Phishing actors are now following a new attack approach, sending emails with HTML attachments that employ the ‘browser-in-the-browser’ technique.
A sample of such an email was captured by Jan Kopriva, who published the relevant write-up on the SANS Internet Storm Center site to raise awareness about the tricky threat.
Browser-in-the-browser is a technique that displays a simulated window inside the HTML page to trick a website visitor into thinking it’s a login pop-up. Because the URL bar of the fake window is rendered on the site, it can assume any legitimate domain name, making the victim believe they are about to enter their account credentials on the real platform.
This technique has been extensively employed in malicious websites that perform phishing. For example, this fairly recent report from Group-IB reveals how phishing actors use browser-in-the-browser to steal Steam accounts.
However, this is the first time that the technique appears directly in emails, which can make it even more deceptive and hard to distinguish.
As Kopriva explains in the report, the malicious email supposedly contains a proposal, urging the recipient to open the HTML attachment to read it.
Once opened, the victim will get options to log in with popular services like Gmail, Office 365, Outlook, Yahoo, AOL. There’s also a passepartout option under “Other.”
Clicking on any these icons will generate the corresponding fake browser-in-the-browser pop-ups with valid URLs while also matching the appearance of the victim’s window bar theme.
The Office 365 and Outlook pop-ups even simulated the mouse hover color change that is to be expected on Windows, which is yet one more element that adds authenticity and increases the likelihood of victims entering their account credentials on the boxes.
Although this phishing attack is not yet widespread, threat actors may adopt it at more significant rates soon, use different themes depending on the accounts they’re after, and incorporate more sophisticated window rendering code for an even more realistic result. Users should be aware of this possibility and treat HTML attachments with suspicion.

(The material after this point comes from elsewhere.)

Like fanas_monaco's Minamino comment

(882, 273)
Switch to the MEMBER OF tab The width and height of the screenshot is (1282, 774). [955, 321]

Whether on an email or a website, if you suspect a pop-up window is fake, try to resize it or move it outside the frame of the active page. If those actions are impossible, it’s a simulated window that tries to steal your credentials.
Also, note that all new windows should have a corresponding entry on the taskbar and should be retrievable from there when minimized. On Windows 11, where windows of the same app are grouped together under a single icon, individual windows should generate separate previews upon mouse hovering over the taskbar icon.